Jeff Green | Jun 12, 2019
Matt Walker lives north of Madoc, but he works in Addington Highlands and in North and Central Frontenac. He runs the Compassionate Care Program, which deals with a broad range of needs for individuals who are faced with a “life limiting illness”, and for their families as well.
“The services we offer don’t begin at the very end of life, and they don’t end when a life ends either. People can live, and live well, with life limiting illnesses, and we offer support for them and their families every step of the way. And we offer grief counselling as well.”
One of the programs Compassionate Care is known for is volunteer visits. Part of Matt Walker’s job is to recruit and train volunteers, match them with patients, and provide support.
Compassionate Care is also available to provide free equipment loans, (hospital and lift beds, bed rails, wheelchairs, walkers and canes) etc. and to advocate for patients as they navigate the healthcare system.

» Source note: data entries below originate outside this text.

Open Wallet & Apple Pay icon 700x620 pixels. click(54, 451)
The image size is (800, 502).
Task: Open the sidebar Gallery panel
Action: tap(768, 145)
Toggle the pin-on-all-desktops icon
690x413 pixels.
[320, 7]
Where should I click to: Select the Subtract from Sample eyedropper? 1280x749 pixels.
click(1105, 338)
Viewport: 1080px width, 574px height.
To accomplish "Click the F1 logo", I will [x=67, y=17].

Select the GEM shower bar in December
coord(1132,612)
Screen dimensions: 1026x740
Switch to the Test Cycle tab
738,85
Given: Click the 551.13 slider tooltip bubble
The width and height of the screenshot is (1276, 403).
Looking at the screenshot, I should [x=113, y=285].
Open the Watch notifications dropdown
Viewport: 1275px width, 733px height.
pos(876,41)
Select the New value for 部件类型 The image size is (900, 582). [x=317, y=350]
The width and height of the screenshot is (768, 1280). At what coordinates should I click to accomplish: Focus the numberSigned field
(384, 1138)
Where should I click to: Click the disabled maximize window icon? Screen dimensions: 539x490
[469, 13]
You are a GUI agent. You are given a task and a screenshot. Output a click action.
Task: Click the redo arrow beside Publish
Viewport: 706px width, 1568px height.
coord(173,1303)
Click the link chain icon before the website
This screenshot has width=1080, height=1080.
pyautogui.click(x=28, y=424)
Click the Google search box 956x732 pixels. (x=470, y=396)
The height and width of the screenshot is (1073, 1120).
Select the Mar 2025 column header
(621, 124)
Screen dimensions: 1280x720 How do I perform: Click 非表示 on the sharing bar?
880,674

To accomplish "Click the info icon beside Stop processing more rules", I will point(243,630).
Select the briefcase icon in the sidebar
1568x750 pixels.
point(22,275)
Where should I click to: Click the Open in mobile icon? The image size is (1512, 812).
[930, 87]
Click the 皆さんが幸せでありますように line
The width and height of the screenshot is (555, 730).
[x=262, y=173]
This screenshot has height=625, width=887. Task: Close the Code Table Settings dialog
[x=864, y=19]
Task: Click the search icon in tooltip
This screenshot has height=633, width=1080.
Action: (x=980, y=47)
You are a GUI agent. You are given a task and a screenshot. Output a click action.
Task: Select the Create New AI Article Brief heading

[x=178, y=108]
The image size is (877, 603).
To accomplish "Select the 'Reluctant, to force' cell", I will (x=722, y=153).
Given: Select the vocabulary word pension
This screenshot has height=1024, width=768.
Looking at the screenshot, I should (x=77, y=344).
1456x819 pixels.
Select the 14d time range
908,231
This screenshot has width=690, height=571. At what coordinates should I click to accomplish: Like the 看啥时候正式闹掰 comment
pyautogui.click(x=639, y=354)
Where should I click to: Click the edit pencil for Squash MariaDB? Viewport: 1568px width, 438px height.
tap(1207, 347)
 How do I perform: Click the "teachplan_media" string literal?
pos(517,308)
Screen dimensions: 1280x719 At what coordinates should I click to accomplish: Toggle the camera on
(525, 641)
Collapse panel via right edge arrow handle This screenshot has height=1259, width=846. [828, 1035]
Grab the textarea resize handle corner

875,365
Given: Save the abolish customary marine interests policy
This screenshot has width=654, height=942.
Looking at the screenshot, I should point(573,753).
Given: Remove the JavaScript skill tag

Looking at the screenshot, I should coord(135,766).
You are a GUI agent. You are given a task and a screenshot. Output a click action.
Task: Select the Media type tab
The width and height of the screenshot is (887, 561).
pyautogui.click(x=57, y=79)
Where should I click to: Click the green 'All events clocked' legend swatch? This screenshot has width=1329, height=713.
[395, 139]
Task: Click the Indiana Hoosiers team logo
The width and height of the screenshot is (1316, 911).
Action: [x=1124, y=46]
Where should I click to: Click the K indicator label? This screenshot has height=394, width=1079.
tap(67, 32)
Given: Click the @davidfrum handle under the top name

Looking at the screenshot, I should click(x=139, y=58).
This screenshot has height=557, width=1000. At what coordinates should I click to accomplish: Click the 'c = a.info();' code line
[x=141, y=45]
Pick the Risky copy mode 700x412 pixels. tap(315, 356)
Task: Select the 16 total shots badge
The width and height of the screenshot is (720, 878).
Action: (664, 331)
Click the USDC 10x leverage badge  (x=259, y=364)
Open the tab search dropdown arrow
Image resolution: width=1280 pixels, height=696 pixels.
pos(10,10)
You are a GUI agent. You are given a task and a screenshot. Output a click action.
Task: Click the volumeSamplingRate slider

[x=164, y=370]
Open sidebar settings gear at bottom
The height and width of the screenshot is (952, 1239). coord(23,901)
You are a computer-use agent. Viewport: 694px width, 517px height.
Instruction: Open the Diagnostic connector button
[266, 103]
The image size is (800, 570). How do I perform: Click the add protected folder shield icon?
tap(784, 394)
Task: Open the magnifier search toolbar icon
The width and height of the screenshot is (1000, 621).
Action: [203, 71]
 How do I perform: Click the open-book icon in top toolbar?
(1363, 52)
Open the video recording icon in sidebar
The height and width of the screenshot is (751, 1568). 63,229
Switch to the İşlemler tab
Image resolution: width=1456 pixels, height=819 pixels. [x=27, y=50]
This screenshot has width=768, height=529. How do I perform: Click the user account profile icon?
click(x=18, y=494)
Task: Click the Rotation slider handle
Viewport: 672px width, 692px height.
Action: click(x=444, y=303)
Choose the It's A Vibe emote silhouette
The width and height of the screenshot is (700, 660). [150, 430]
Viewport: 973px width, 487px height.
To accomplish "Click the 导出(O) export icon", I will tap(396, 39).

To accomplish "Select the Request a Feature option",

“Anything that we can provide to keep people living in their own home or with their families, even as their illness progresses, we try to do. And the best way to do that is to work with other agencies and services in communities. We don’t want to duplicate what anyone else is doing,” Matt Walker said, in an interview in Sharbot Lake this week. He works with agencies such as Land O’Lakes and Rural Frontenac Community Services who provide Community Support Services in the same region as he covers.
As part of this work, Walker has been making presentations to councils about his services, and this week he appeared before the Central Frontenac Council. Since his territory basically covers the highway 7 corridor, he was joined in Central Frontenac by Sandy Whaley from Southern Frontenac Community Services (SFCS). She oversees Visiting Hospice and Bereavement Services for SFCS, a similar program to Compassionate Care, for people living in South Frontenac and the southern part of Central Frontenac.
“We have a very good working relationship with Sandy and Southern Frontenac Community Services, and since both of our programs are based on volunteers, we make sure that everyone is covered,” he said.
Walker has been working at Compassionate Care for a year, and has learned a fair bit about the communities in Addington Highlands and North and Central Frontenac.
“People are very connected to their local communities and townships in both North Frontenac and Addington Highlands. They care for their neighbours. Keeping them in the community, with support, even when they are getting frail, is worth the effort.”